Tuesday, April 27, 2010

S&P/Case-Shiller and DataQuick (April)

Today's February 2010 S&P/Case-Shiller turned down slightly for Los Angeles and continued down for the 10-city Composite.

Overall Los Angeles (including Orange County) was down 0.67% from January (compared with up 0.92% from December, 0.99% from November, 0.77% from October, 0.30% from September, 0.85% from August, and 1.6% from July), now down 37.3% from its September 2006 peak, at November 2003 levels. The national (orange line, their original 10-city Composite) index is down 30.7% from its peak in June 2006.

The Low, Middle, and High tiers are no longer available without registration and were last reported here with the August update. The left column on the chart is peak to bottom; the right is peak to current month.

In contrast, the DataQuick numbers for March show all four counties were up for the month after previous monthly drops. This seems likely due to the expiring federal tax credit.

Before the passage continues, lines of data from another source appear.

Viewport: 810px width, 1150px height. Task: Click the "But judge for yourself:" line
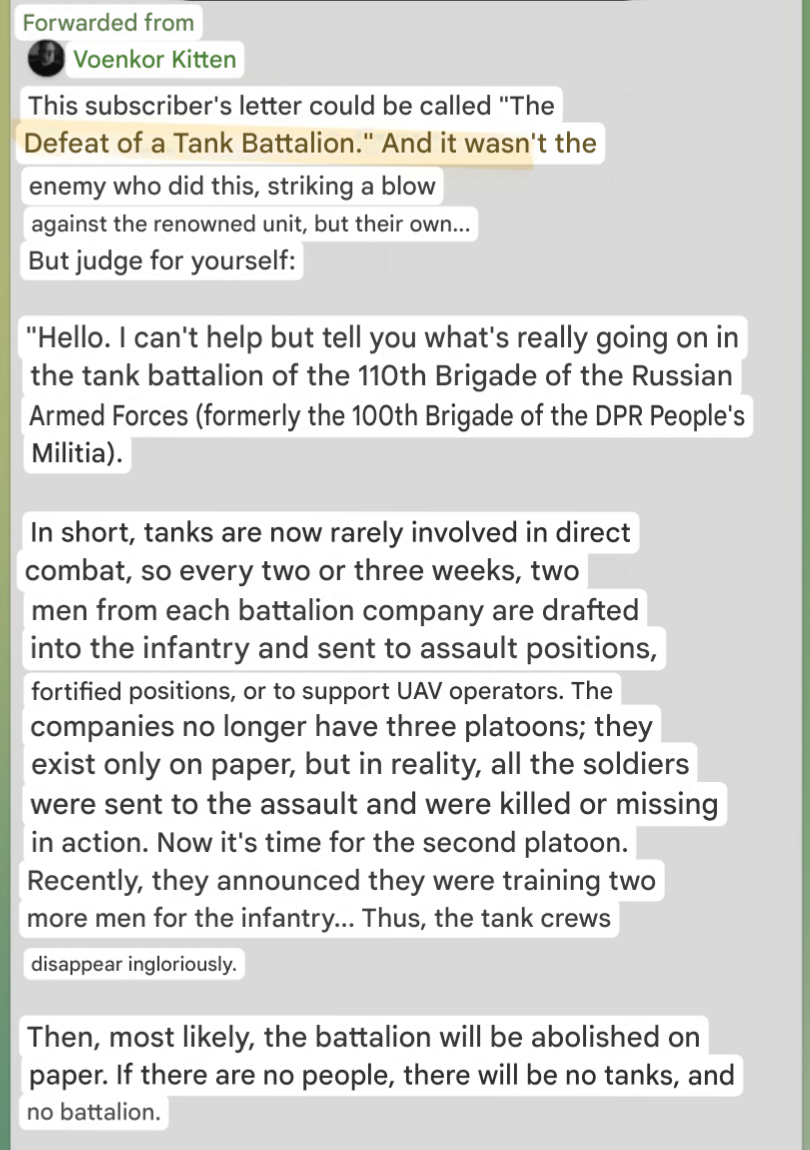(x=162, y=261)
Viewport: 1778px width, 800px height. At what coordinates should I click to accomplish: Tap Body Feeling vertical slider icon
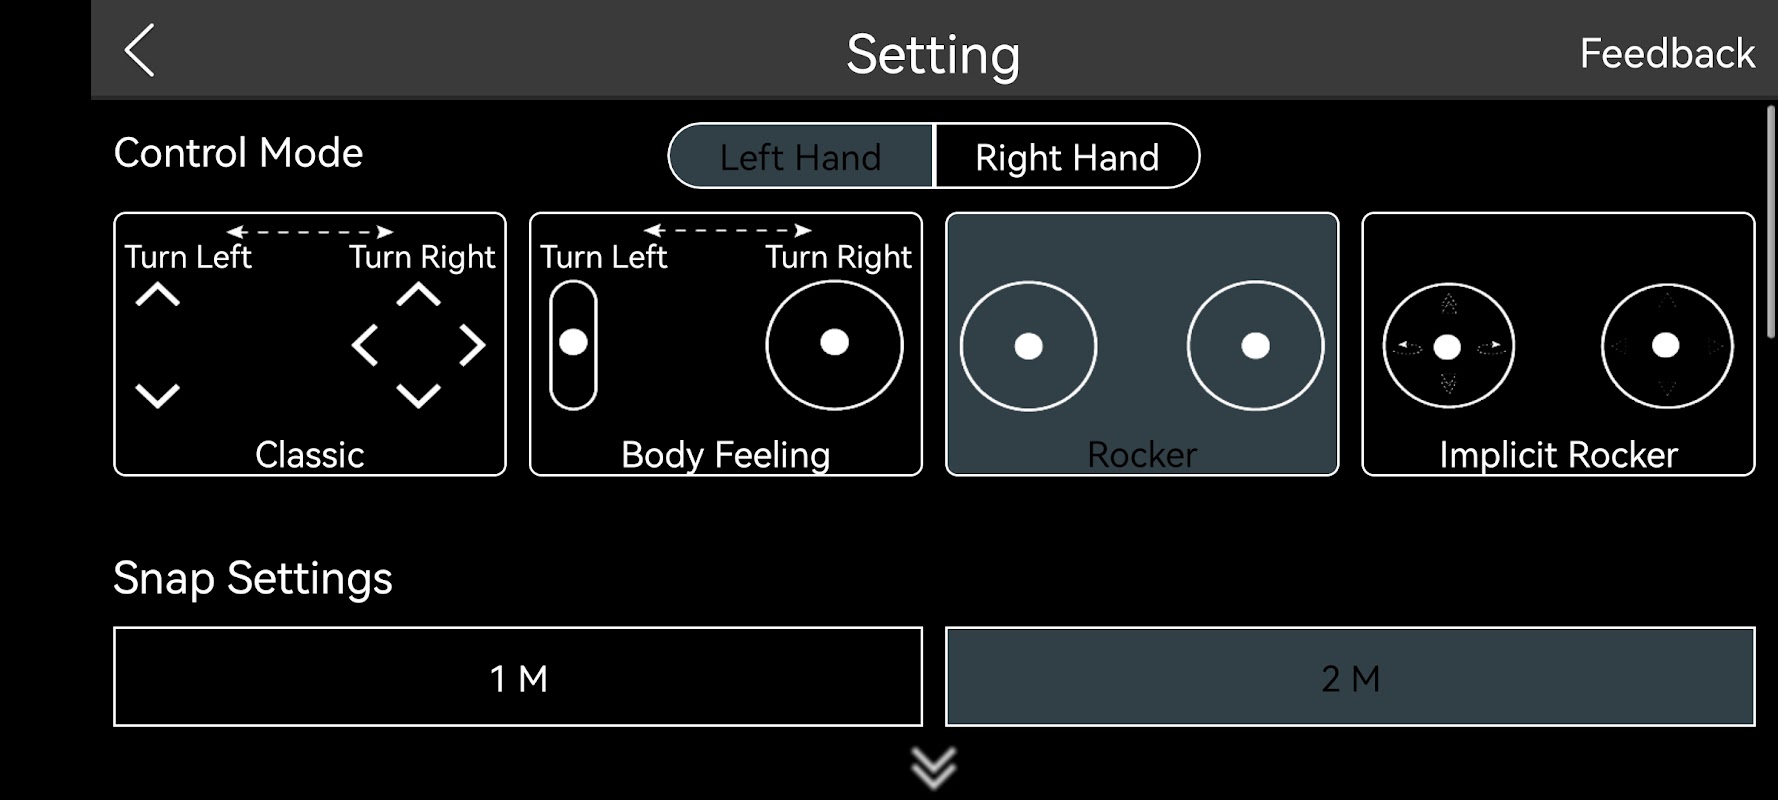point(573,345)
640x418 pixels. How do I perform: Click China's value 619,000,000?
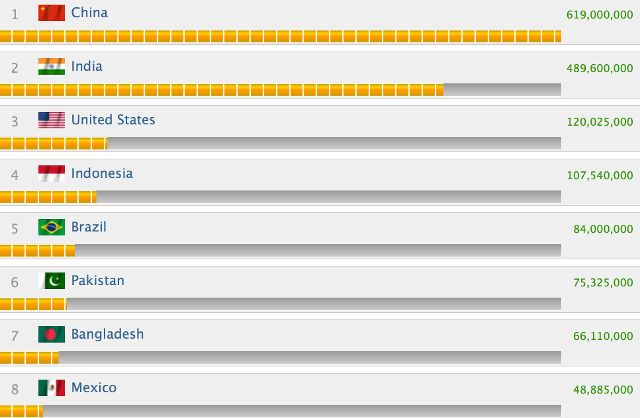coord(600,15)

Los Angeles County's median was back to $329K, down 40.2% from its peak in August 2007. Volumes were up 13% year-to-year from March 2009.

That left Los Angeles County and Orange County prices at July 2003, Ventura County at April 2003, and San Diego County at July 2002.


Finally, here is the updated Los Angeles Case-Shiller index scaled with the Los Angeles DataQuick median price history (normalized Case-Shiller's January 2000 = 100). The Case-Shiller data is a month older and a three-month average.

In general prices look pretty flat since mid-2009, and likely to fall again as tax credits end, interest rates rise, and more foreclosures make it to market.

6 comments:

Anonymous said...

These charts are beyond boring.

I feel like I'm in a staff meeting having endless PowerPoint graphs shown to me by a fat guy with an bad hairpiece.

Now I'm sure some of you will find this fascinating and trend worthy and all the rest....

But lets face it...we could get this by reading the papers.

Spice it up for christs sake...entertain us...isn't that what a dishy RE blog is for????

-Bored in SM

Westside Bubble said...

Hey, you get what you pay for!

My biggest interest is what the longer-term trends are that suggest what the Westside will do, so I keep that going even when I'm too busy to dish on individual properties. But I do have a couple in mind....

Anonymous said...

Thanks Westside....

Anonymous said...

"Spice it up for christs sake...entertain us"

Its not WB's problem. The problem is all the bulls who told us the westside would continue to SOAR in value left in 2007, and all the bears who told us the westside would CRASH slinked away in late 2009.

We need volatility (either up or down) to bring out the bulls/bears and turn this into another exciting shoutfest. Otherwise, real estate is about as exciting as it should be (about as exciting as watching paint dry).

Anonymous said...

Westside Bubble...I need some advice!

My husband and I have been watching the market for four years now, holding onto a nice sized down payment (40-50%) and searching endlessly for the perfect first home. We have seen hundreds. As the prices have come down, we have waited and waited and are now looking but still cautious that the bottom has not yet hit where we are looking (Palisades and Santa Monica). However, interest rates are so low and really need to move in the next year and a half so am wondering that if interest rates climb while housing prices fall, how long until the rates will get low again?

Any idea how what percentage the market may drop in our potential neighborhoods?

Should we stop looking for now or are there some good deals out there worth taking?

Thank you for your two cents!

-House Hunter

Westside Bubble said...

Sorry I missed your question, House Hunter. Two quick comments for now are:

1. Another 10-15% reduction seems possible, and would fulfill my January 2009 projection of a 33% reduction (to 2003 levels) by the end of 2010.

2. Rising interest rates should cause prices to fall, given that what matters to buyers is the monthly payment. So if you have cash, I'd wait. If you're taking on a mortgage still keep in mind that when you sell higher interest rates could hurt your sales price.